Directions for this task ▸ Copy every line below. Do not alter any of them.

[Records excerpted from a collection]
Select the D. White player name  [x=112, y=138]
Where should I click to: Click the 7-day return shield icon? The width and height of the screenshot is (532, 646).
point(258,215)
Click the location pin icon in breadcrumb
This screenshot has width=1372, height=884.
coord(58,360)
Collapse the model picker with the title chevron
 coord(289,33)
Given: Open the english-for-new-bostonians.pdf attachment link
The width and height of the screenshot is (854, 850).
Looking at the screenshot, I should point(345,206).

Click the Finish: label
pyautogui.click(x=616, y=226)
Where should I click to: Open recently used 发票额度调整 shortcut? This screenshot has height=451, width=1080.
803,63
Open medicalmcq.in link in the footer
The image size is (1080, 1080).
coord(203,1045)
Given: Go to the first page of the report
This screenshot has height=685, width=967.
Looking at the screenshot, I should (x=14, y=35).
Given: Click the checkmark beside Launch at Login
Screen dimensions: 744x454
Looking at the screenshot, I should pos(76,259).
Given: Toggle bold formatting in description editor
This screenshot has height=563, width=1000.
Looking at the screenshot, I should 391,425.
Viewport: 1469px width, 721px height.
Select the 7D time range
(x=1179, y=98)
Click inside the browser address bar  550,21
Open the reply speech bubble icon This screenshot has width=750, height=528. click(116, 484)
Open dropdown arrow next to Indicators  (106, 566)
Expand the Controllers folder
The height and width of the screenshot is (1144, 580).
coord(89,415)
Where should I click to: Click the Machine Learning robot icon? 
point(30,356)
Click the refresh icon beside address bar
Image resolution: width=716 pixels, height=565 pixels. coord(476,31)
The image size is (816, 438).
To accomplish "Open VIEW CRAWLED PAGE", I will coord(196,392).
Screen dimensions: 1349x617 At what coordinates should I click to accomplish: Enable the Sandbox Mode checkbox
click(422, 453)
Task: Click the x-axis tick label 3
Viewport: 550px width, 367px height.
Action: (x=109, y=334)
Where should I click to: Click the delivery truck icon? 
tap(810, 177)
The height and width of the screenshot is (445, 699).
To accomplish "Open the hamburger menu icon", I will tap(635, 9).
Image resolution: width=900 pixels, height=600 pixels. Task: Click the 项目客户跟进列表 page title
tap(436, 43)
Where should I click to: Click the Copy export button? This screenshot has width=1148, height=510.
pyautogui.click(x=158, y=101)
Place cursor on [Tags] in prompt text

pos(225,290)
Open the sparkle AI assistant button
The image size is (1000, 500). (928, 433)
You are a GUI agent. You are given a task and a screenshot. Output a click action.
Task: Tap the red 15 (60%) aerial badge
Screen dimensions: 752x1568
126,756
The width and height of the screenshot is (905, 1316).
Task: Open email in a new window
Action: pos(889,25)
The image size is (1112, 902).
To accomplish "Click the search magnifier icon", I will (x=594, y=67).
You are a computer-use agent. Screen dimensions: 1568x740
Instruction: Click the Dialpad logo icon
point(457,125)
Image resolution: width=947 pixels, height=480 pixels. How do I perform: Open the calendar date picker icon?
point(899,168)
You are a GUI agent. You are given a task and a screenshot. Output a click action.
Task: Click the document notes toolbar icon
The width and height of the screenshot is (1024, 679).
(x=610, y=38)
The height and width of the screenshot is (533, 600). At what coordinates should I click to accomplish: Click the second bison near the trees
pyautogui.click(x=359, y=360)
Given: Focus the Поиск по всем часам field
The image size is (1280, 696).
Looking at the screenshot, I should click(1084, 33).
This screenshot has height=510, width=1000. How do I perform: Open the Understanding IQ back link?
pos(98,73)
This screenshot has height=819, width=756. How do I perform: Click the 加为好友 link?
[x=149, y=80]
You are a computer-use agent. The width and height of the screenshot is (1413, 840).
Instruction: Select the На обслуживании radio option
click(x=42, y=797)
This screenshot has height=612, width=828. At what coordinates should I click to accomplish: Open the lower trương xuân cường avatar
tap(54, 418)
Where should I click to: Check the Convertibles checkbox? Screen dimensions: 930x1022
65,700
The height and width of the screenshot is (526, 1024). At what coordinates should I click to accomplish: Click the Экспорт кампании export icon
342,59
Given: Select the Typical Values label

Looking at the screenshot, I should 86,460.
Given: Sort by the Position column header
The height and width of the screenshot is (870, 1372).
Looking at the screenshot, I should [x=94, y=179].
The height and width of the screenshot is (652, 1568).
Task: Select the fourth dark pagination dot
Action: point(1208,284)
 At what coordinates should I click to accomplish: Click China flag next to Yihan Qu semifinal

Solution ▸
Select the D. White player name  [x=112, y=138]
Where should I click to: Click the 7-day return shield icon? The width and height of the screenshot is (532, 646).
point(258,215)
Click the location pin icon in breadcrumb
This screenshot has width=1372, height=884.
coord(58,360)
Collapse the model picker with the title chevron
 coord(289,33)
Given: Open the english-for-new-bostonians.pdf attachment link
The width and height of the screenshot is (854, 850).
Looking at the screenshot, I should point(345,206).

Click the Finish: label
pyautogui.click(x=616, y=226)
Where should I click to: Open recently used 发票额度调整 shortcut? This screenshot has height=451, width=1080.
803,63
Open medicalmcq.in link in the footer
The image size is (1080, 1080).
coord(203,1045)
Given: Go to the first page of the report
This screenshot has height=685, width=967.
Looking at the screenshot, I should (x=14, y=35).
Given: Click the checkmark beside Launch at Login
Screen dimensions: 744x454
Looking at the screenshot, I should pos(76,259).
Given: Toggle bold formatting in description editor
This screenshot has height=563, width=1000.
Looking at the screenshot, I should 391,425.
Viewport: 1469px width, 721px height.
Select the 7D time range
(x=1179, y=98)
Click inside the browser address bar  550,21
Open the reply speech bubble icon This screenshot has width=750, height=528. click(116, 484)
Open dropdown arrow next to Indicators  (106, 566)
Expand the Controllers folder
The height and width of the screenshot is (1144, 580).
coord(89,415)
Where should I click to: Click the Machine Learning robot icon? 
point(30,356)
Click the refresh icon beside address bar
Image resolution: width=716 pixels, height=565 pixels. coord(476,31)
The image size is (816, 438).
To accomplish "Open VIEW CRAWLED PAGE", I will coord(196,392).
Screen dimensions: 1349x617 At what coordinates should I click to accomplish: Enable the Sandbox Mode checkbox
click(422, 453)
Task: Click the x-axis tick label 3
Viewport: 550px width, 367px height.
Action: (x=109, y=334)
Where should I click to: Click the delivery truck icon? 
tap(810, 177)
The height and width of the screenshot is (445, 699).
To accomplish "Open the hamburger menu icon", I will tap(635, 9).
Image resolution: width=900 pixels, height=600 pixels. Task: Click the 项目客户跟进列表 page title
tap(436, 43)
Where should I click to: Click the Copy export button? This screenshot has width=1148, height=510.
pyautogui.click(x=158, y=101)
Place cursor on [Tags] in prompt text

pos(225,290)
Open the sparkle AI assistant button
The image size is (1000, 500). (928, 433)
You are a GUI agent. You are given a task and a screenshot. Output a click action.
Task: Tap the red 15 (60%) aerial badge
Screen dimensions: 752x1568
126,756
The width and height of the screenshot is (905, 1316).
Task: Open email in a new window
Action: pos(889,25)
The image size is (1112, 902).
To accomplish "Click the search magnifier icon", I will (x=594, y=67).
You are a computer-use agent. Screen dimensions: 1568x740
Instruction: Click the Dialpad logo icon
point(457,125)
Image resolution: width=947 pixels, height=480 pixels. How do I perform: Open the calendar date picker icon?
point(899,168)
You are a GUI agent. You are given a task and a screenshot. Output a click action.
Task: Click the document notes toolbar icon
The width and height of the screenshot is (1024, 679).
(x=610, y=38)
The height and width of the screenshot is (533, 600). At what coordinates should I click to accomplish: Click the second bison near the trees
pyautogui.click(x=359, y=360)
Given: Focus the Поиск по всем часам field
The image size is (1280, 696).
Looking at the screenshot, I should click(1084, 33).
This screenshot has height=510, width=1000. How do I perform: Open the Understanding IQ back link?
pos(98,73)
This screenshot has height=819, width=756. How do I perform: Click the 加为好友 link?
[x=149, y=80]
You are a computer-use agent. The width and height of the screenshot is (1413, 840).
Instruction: Select the На обслуживании radio option
click(x=42, y=797)
This screenshot has height=612, width=828. At what coordinates should I click to accomplish: Open the lower trương xuân cường avatar
tap(54, 418)
Where should I click to: Check the Convertibles checkbox? Screen dimensions: 930x1022
65,700
The height and width of the screenshot is (526, 1024). At what coordinates should I click to accomplish: Click the Экспорт кампании export icon
342,59
Given: Select the Typical Values label

Looking at the screenshot, I should 86,460.
Given: Sort by the Position column header
The height and width of the screenshot is (870, 1372).
Looking at the screenshot, I should [x=94, y=179].
The height and width of the screenshot is (652, 1568).
Task: Select the fourth dark pagination dot
Action: point(1208,284)
 At what coordinates should I click to accomplish: Click China flag next to Yihan Qu semifinal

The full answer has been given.